The next thing I knew my eyes were flying open for a second time.

And the same guy was standing right next to me with a huge grin on his face.

“Can I sit in the window seat?” He asked me.

Inside me, my stomach fell like an anvil in a Wiley Coyote/Roadrunner cartoon.

“Sure,” I replied, getting up, smiling, trying desperately to hide how I truly felt.

I felt like I had just been stabbed in my spine with a large Ginsu knife, and I was ready to go on the warpath. I looked to the rear of the aircraft and there plenty of other places for the guy to sit. Yet, he chose to spoil, no, to absolutely annihilate my chances at lying down and sleeping.

Yet, at that moment I started feeling heavy inside. I started feeling the weight of conviction gnawing at my gut. I heard God’s voice in my head, spurning me on toward being friendly, cordial, and accommodating to this thief of a man, this criminal. I asked him, silently, What are you doing, Lord? I was just in the middle of thanking you for what seemed like a gift…
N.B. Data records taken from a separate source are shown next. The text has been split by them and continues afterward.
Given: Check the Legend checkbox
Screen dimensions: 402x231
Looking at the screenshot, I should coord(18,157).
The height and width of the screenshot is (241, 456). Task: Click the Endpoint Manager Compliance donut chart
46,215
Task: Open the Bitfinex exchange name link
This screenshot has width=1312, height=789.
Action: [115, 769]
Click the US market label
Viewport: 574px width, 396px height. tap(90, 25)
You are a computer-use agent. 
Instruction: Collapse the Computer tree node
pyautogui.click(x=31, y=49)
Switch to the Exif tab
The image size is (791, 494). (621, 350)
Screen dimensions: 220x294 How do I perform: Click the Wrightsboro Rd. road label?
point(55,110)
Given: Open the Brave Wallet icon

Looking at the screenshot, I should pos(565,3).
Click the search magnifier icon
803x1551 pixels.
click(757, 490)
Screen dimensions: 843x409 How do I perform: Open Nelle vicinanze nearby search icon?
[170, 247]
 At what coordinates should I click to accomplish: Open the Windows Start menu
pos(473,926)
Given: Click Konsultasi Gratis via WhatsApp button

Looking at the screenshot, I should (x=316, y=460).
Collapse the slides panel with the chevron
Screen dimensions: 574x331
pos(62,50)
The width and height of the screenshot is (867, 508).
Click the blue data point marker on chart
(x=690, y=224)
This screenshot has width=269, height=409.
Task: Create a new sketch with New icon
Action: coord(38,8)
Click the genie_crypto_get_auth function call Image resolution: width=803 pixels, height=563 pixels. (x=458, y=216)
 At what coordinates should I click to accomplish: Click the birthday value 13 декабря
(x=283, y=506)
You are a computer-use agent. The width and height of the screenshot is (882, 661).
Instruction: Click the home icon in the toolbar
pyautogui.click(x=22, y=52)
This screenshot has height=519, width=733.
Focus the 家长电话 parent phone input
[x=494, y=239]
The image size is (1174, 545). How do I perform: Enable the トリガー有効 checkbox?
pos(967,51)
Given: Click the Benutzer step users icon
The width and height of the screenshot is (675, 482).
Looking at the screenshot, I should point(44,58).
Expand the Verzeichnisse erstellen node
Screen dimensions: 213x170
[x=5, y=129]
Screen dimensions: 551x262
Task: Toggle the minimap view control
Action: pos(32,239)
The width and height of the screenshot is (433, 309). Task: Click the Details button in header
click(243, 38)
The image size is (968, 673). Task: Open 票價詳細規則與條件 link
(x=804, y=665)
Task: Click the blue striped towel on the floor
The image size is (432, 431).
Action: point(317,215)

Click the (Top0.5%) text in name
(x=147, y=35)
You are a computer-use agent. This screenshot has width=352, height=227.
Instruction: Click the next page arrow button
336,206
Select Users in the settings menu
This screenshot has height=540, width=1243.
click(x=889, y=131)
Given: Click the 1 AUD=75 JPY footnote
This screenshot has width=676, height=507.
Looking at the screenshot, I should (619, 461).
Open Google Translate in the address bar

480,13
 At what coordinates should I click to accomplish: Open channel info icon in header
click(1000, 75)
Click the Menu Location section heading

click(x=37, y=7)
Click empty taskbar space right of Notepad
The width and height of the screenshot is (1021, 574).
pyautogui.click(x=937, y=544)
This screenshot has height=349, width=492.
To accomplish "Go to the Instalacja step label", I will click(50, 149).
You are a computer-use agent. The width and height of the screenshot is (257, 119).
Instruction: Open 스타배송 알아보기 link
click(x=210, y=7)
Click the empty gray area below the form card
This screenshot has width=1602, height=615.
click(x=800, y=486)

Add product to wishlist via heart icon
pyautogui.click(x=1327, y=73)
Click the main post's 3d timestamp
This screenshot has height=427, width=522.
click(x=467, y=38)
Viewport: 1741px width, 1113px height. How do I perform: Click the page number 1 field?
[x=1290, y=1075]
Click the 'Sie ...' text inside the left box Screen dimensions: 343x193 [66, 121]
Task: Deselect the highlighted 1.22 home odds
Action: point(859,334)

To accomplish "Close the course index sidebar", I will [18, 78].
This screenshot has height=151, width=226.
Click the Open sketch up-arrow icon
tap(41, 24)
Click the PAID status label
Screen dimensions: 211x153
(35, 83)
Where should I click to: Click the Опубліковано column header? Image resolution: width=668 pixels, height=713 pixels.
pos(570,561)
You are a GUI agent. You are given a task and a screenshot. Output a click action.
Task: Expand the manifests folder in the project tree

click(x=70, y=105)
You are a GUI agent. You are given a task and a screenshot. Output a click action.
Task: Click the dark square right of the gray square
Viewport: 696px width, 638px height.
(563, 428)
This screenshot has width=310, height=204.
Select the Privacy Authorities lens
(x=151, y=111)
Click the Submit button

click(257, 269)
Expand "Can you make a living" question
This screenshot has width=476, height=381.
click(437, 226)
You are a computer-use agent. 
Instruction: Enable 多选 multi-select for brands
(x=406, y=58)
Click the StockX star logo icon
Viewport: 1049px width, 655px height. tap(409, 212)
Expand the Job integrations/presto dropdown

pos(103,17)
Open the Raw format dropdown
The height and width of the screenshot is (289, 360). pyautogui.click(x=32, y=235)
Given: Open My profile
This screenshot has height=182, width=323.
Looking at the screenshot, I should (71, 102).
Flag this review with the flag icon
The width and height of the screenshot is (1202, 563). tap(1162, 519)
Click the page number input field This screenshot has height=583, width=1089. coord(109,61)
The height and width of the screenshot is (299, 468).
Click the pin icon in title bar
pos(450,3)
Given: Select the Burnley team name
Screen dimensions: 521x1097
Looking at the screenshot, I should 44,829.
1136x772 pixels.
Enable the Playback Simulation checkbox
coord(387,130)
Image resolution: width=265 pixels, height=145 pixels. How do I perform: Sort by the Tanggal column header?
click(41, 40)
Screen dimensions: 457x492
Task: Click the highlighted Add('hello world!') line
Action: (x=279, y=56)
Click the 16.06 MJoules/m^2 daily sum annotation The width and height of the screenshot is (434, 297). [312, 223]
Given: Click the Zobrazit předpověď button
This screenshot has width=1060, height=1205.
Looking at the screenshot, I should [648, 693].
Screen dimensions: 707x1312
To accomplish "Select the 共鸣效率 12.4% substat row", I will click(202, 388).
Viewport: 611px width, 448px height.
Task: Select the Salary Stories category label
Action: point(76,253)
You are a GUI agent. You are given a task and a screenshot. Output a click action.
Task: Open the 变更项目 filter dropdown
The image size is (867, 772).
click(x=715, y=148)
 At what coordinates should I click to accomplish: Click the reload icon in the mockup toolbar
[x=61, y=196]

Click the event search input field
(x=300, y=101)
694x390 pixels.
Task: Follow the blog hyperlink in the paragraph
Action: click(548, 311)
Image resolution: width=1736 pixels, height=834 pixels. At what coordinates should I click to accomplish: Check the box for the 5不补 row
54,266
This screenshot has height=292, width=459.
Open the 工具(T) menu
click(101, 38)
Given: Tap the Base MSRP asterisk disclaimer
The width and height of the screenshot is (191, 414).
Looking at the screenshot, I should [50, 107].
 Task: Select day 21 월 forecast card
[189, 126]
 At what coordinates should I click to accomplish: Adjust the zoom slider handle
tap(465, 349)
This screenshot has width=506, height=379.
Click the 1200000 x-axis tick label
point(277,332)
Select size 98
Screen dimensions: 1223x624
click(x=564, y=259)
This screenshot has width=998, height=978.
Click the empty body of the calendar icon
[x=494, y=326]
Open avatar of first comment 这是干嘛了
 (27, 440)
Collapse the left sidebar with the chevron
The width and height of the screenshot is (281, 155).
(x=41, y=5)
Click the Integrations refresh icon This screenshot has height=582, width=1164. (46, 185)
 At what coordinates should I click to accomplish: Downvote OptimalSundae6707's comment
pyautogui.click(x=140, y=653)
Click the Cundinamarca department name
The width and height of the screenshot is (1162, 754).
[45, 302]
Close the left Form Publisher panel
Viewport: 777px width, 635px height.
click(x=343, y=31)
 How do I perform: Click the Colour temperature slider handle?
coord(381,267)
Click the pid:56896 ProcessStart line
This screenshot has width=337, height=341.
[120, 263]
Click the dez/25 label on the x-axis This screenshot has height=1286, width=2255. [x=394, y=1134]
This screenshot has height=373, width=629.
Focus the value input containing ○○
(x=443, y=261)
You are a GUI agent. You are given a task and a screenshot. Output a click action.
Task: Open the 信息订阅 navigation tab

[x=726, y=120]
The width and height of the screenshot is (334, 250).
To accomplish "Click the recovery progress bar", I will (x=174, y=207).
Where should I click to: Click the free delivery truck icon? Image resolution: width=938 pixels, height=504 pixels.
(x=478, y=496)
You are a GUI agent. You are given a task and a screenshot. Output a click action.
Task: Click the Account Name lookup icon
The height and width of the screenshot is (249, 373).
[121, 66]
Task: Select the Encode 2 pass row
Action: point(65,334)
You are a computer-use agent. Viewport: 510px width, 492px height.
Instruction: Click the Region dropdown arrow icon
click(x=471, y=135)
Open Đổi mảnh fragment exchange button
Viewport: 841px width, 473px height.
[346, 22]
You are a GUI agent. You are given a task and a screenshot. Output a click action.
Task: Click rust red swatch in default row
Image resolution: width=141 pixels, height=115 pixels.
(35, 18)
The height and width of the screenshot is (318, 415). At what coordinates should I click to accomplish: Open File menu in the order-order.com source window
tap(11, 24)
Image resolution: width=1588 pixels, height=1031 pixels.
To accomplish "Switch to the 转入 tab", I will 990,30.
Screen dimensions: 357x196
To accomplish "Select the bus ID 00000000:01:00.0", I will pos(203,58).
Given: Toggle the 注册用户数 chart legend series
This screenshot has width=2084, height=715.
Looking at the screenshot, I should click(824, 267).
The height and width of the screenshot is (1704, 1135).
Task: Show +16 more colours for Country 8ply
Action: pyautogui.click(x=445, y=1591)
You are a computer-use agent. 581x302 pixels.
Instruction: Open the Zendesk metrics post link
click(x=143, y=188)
He began speaking to me almost immediately. He told me his name, and asked mine. I shook his hand, begrudgingly, again hiding the fact that I was fighting an epic battle behind my eyes between my conscience and my emotions. We began exchanging small talk, he, asking questions, me, responding. I actually would have cooled down faster if he had just sat down in silence and left me alone. After all, this happens on every flight in the world, every day. It was just that…I had gotten my hopes up so high.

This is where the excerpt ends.